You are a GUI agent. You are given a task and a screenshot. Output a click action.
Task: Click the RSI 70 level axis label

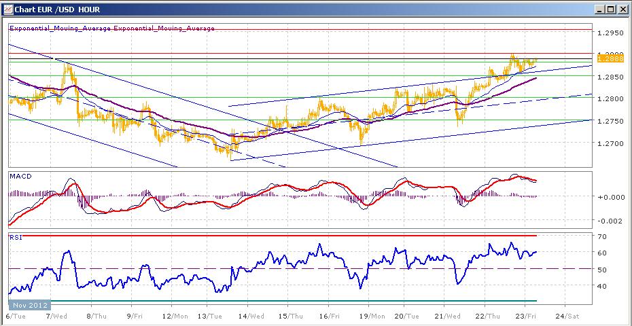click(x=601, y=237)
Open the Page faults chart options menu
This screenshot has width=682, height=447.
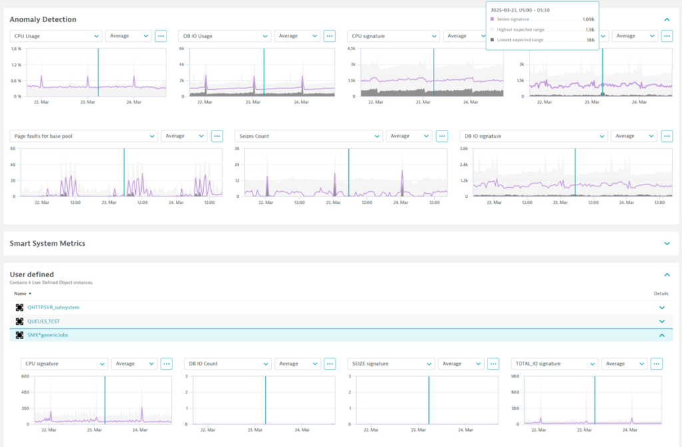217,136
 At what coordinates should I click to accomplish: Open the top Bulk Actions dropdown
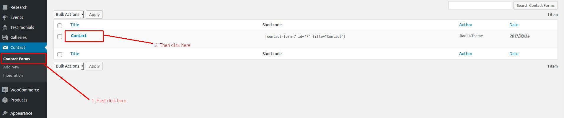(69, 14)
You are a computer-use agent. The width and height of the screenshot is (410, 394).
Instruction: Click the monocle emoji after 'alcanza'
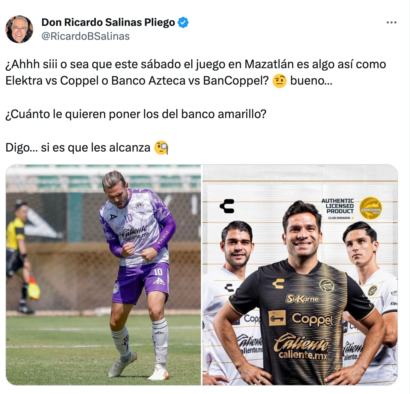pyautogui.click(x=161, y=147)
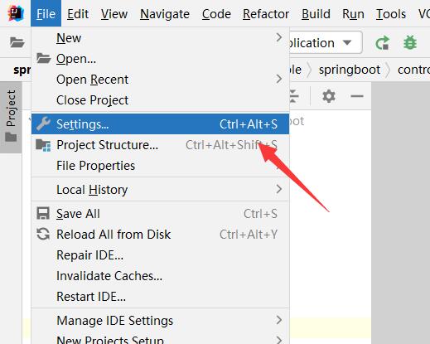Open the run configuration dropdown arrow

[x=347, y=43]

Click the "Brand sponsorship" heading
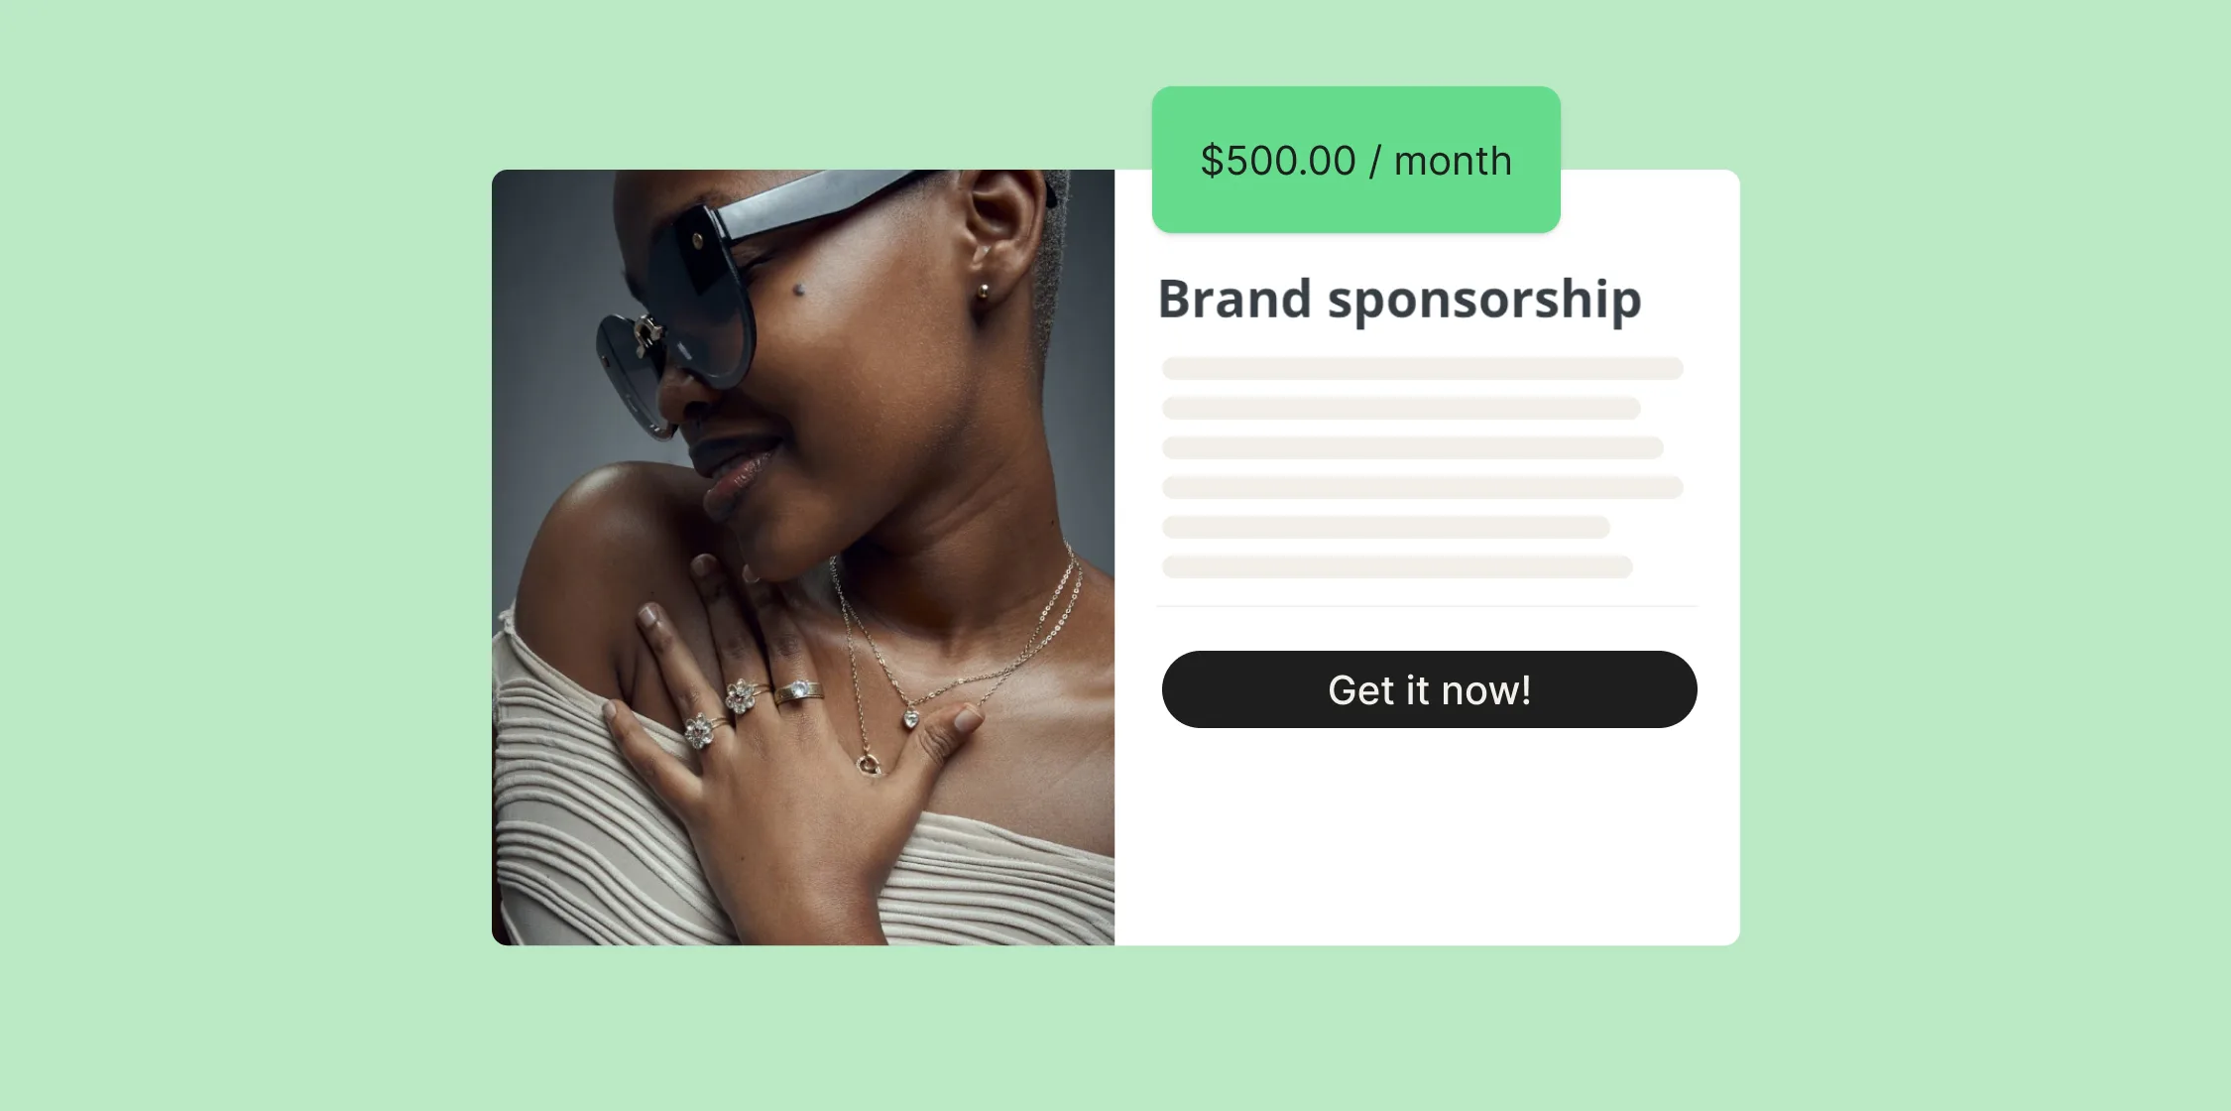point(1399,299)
+--
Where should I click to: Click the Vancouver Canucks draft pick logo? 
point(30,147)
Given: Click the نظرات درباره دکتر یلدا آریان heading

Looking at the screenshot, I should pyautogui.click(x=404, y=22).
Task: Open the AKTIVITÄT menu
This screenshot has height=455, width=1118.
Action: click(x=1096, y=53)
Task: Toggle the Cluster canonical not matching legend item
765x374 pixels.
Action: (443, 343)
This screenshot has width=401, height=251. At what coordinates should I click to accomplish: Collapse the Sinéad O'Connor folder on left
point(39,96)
+--
Which lines in the records above hold the string "menu"? Copy each of them.

Open the Page faults chart options menu
Task: Open the AKTIVITÄT menu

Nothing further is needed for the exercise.